→ **PASSAGE**
** BEGIN **

What if explanation quality has multiple, conflicting dimensions, and no single explanation can maximise them all? [4] MOFAE treats attribution as a multi-objective optimisation problem with three objectives: faithfulness (how well the explanation predicts model behaviour under feature removal), average sensitivity (stability under perturbation), and complexity (simplicity measured via entropy). The NSGA-III evolutionary algorithm evolves a population of candidate explanation vectors, producing a Pareto front of explanations rather than a single output.

Across 8 UCI tabular datasets, MOFAE solutions dominate competitor methods in 33.72% to 80.20% of pairwise comparisons while being dominated only 0% to 0.07% of the time. The Pareto front reveals qualitatively different explanations at its extremes: high-faithfulness explanations use many features; low-complexity ones focus on few.

Notable limitation: on German Credit, MOFAE solutions dominate Integrated Gradients in only 0.03% of comparisons. For datasets with strong inherent structure, gradient-based methods are already near-optimal on all three objectives, and the multi-objective search has little room to improve.

Deployment constraint: Each explanation requires a full evolutionary run (~6 seconds for small tabular datasets). This limits real-time applicability. Interpreting the Pareto front also requires domain expertise.

Study limitations: The finding that explanation quality metrics are inherently conflicting is a significant empirical result validated across multiple datasets. Real-time applicability is unconfirmed: the computational cost of NSGA-III is prohibitive for interactive settings.

** END **

Please rewrite the passage on MOFAE, beginning at the words "Across 8 UCI" and stopping after "room to improve.", with "Notable limitation" changed to "Key caveat".

→ **AVAILABLE DATA**
** BEGIN **

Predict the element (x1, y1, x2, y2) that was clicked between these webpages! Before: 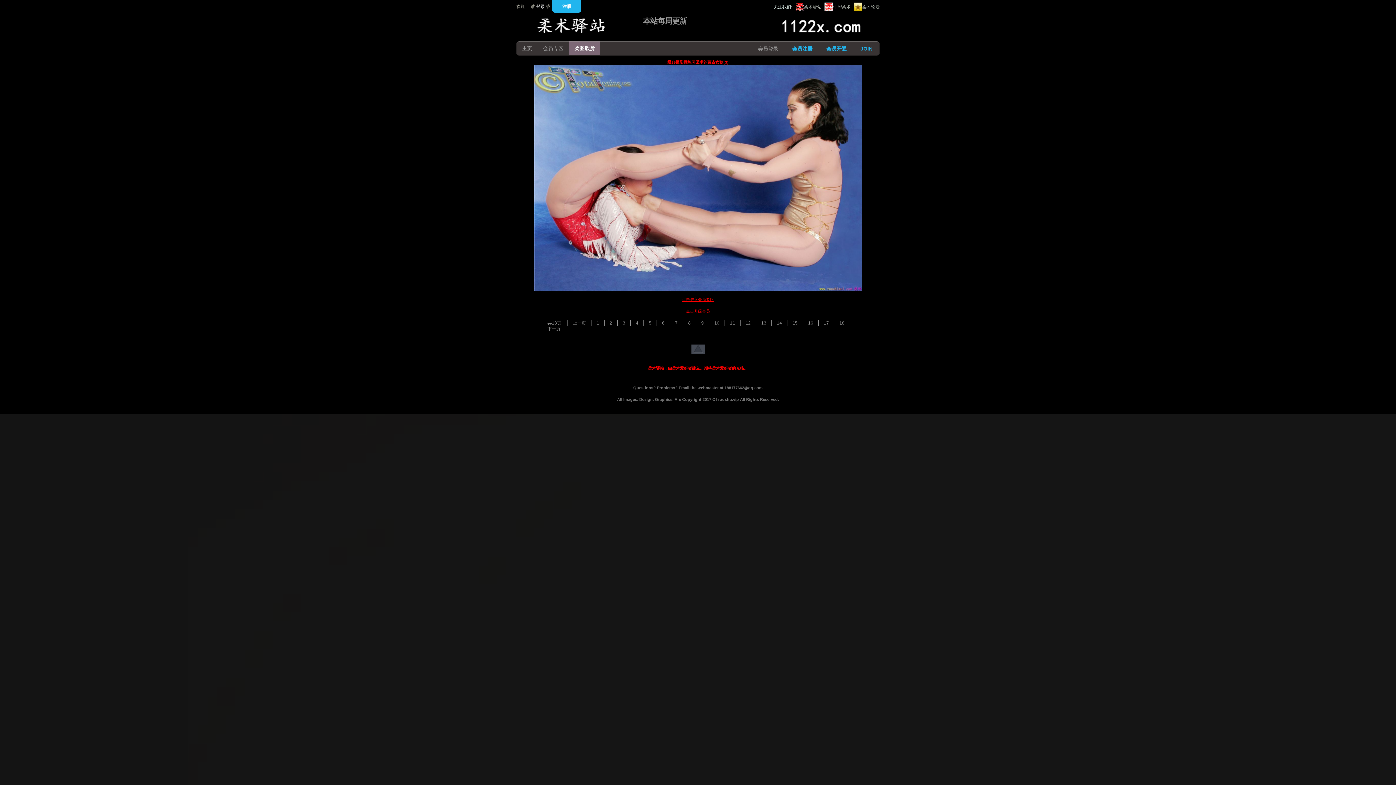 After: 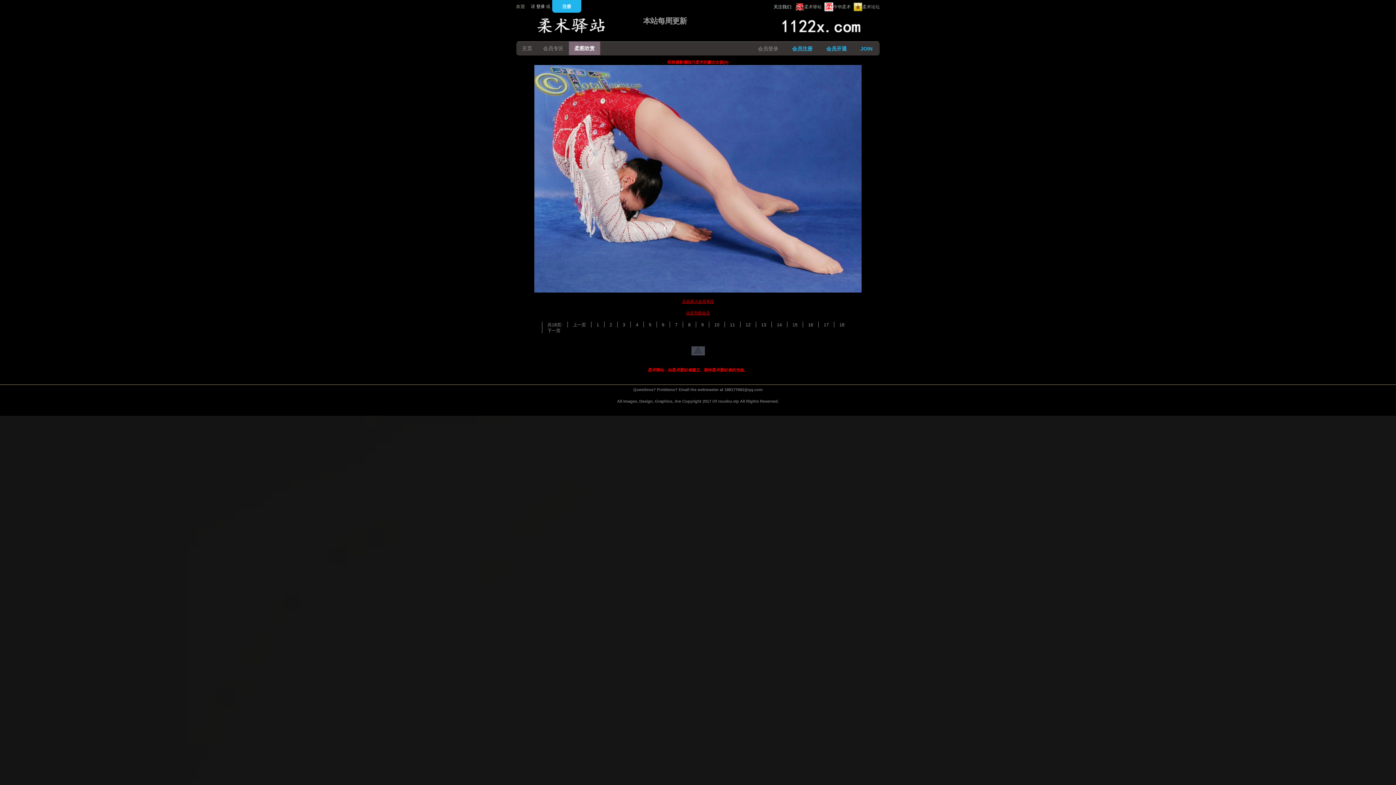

** END **

→ **RESPONSE TO THIS EXERCISE**
Across 8 UCI tabular datasets, MOFAE solutions dominate competitor methods in 33.72% to 80.20% of pairwise comparisons while being dominated only 0% to 0.07% of the time. The Pareto front reveals qualitatively different explanations at its extremes: high-faithfulness explanations use many features; low-complexity ones focus on few.

Key caveat: on German Credit, MOFAE solutions dominate Integrated Gradients in only 0.03% of comparisons. For datasets with strong inherent structure, gradient-based methods are already near-optimal on all three objectives, and the multi-objective search has little room to improve.